# Snowking with Tecumseh engine won't run



## sanjosanjo (Dec 12, 2008)

I have a Snowking model 31A-3CAD729 with a Tecumseh 5.5hp LH195SP-67517 that will run for 20 seconds and then stop. I can look down the throat of the carburetor and see that I get a squirt of gas when I use the primer button. It seems like this is probably fueling the engine for this brief period of time and that there is no gas coming from the fuel intake path.

I left gas in the tank since last spring, so I'm assuming that something is gummed up pretty bad in the carburetor. I sprayed Gumout into the throat, but that didn't help. Does anybody know the model number of the carburetor and is there a service manual for it?

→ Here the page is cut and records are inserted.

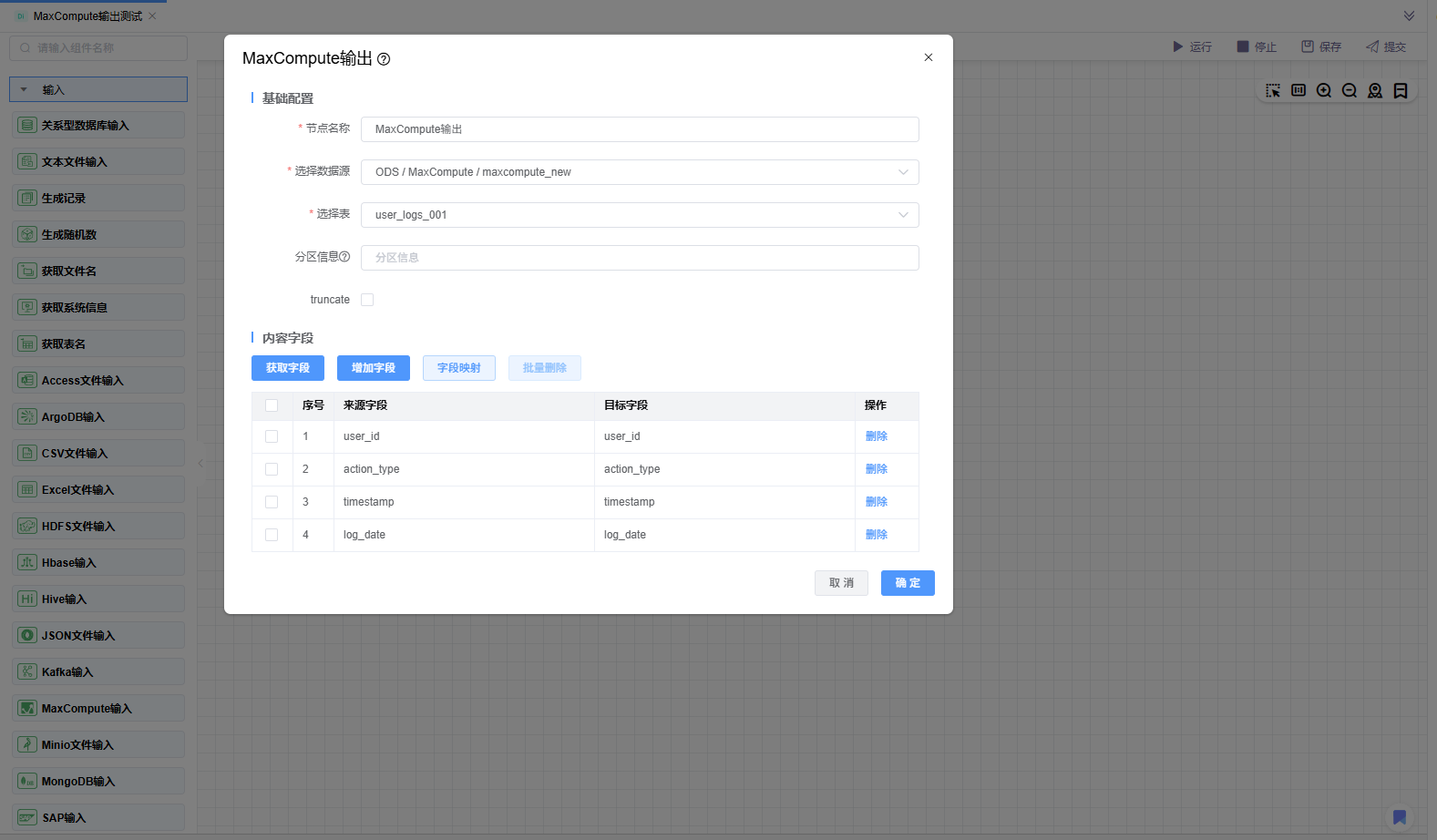The image size is (1437, 840).
Task: Click the bookmark icon at bottom right
Action: [x=1400, y=817]
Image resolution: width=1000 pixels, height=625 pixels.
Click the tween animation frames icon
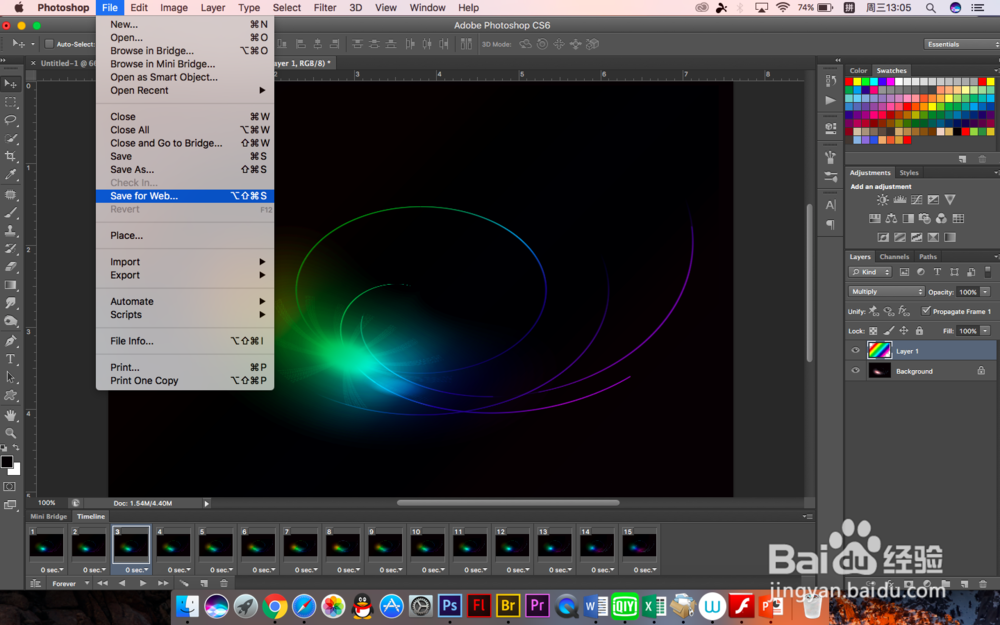(x=183, y=583)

I've never performed this type of service, but I'm interested in learning.

Thanks in advance,
Andy

PS - I'm tempted to take off the bowl to see if anything is sticking inside, but I'm worried about parts flying out when I do this. Can anybody comment on this? Also, I'm wondering if I will need to replace the gasket after taking off the bowl.


----------



## bgbass (Jan 11, 2008)

Taking off the bowl is probably not going to do you any good and no parts will not fly out if you do. Your going to have to take carb. off and take apart and do a good cleaning any dirt or gum in there will hinder the way it runs.as well as get a rebuild kit.


----------



## 30yearTech (Sep 14, 2006)

At the very least you will need to remove the float bowl and have a look inside. If it's not too bad you may be able to clean it up with some spray carburetor cleaner. Pay special attention to the bowl nut as there are some orifices in it that need to be completely clear. Watch the float, if it drops all the way down the inlet needle can fall out of the seat area.

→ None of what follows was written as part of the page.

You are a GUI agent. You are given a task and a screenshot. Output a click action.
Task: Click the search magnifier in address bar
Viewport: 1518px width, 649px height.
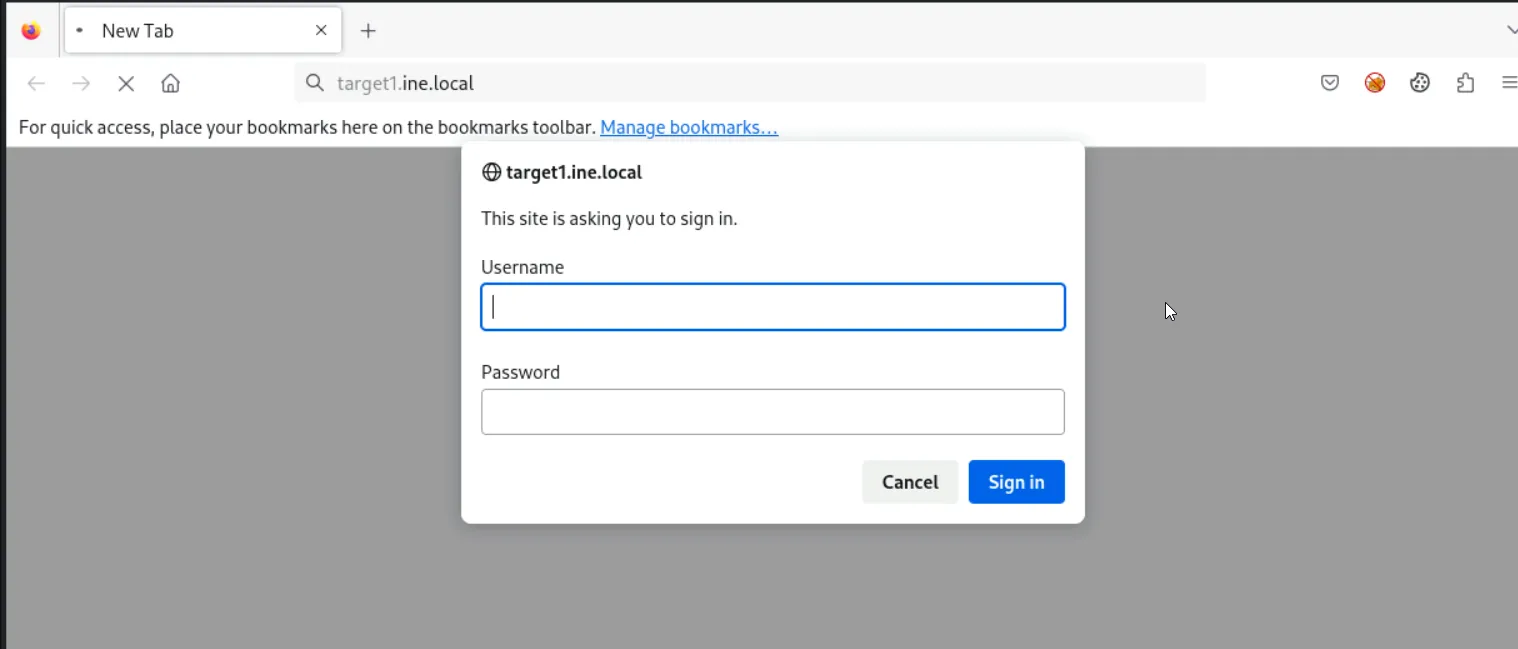(314, 83)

If it looks pretty dirty when you pull the bowl off, then removing as suggest above would be your best course.


----------



## Rentahusband (Aug 25, 2008)

Sounds like the bowl nut which has a couple orifices in it, one is quite small this one usually is the culprit. I have a set of mini drill bits that I use to clean this hole, you can also use a needle. Be careful *Not to enlarge *any of the orifices. If the bowl gasket comes off easy and it is still plyable, I would reuse it. Nothing will come flying out. Be sure to shut gas off or pinch the fuel line to stop flow of fuel to the carb. There will be some fuel in the float bowl that will run out when removing the bowl. Place a can under the bowl and loosen the nut, let the fuel drain into the can. Also check the primer hose at the carb, the hose likes to deteriorate at this connection. If you have access to the internet you can also "You Tube" cleaning a carb for instructions.
Dean


----------



## 30yearTech (Sep 14, 2006)

Rentahusband said:


> If you have access to the internet you can also "You Tube" cleaning a carb for instructions.
> Dean


Ha Ha.... Thats too funny!!!


----------



## geogrubb (Jul 28, 2006)

Clamp off the fuel line, remove the carb bowl(be careful not to damage the bowl gasket), release the clamp to see if you have good fuel flow to the carb, raise the float to see that it shuts off the flow with minimal pressure, clean the junk from the bowl, clean the bowl nut, 2 holes close to the bottom and a tiny one about midway up(I usually use the wire from a twist tie), spray all holes, cracks and crevases with brake parts cleaner, reassemble and you should be good to go. If this didn't work it will be probably be necessary to rebuild the carb. If I missed something one of the real mechanics will post to help further. Refer to the photo below. Have a good one . Geo
http://i190.photobucket.com/albums/z120/geogrubb/tec_bowl_nut.jpg


----------



## sanjosanjo (Dec 12, 2008)

Thanks for the additional updates. I'm going to give it a try this afternoon. I recently bought the service manual and I have a better idea of the inner working now.


----------



## sanjosanjo (Dec 12, 2008)

I did it! My first engine repair! 

I used a wire from a twist tie and cleared out the little holes. And the float was working properly - to stop the flow of gas. 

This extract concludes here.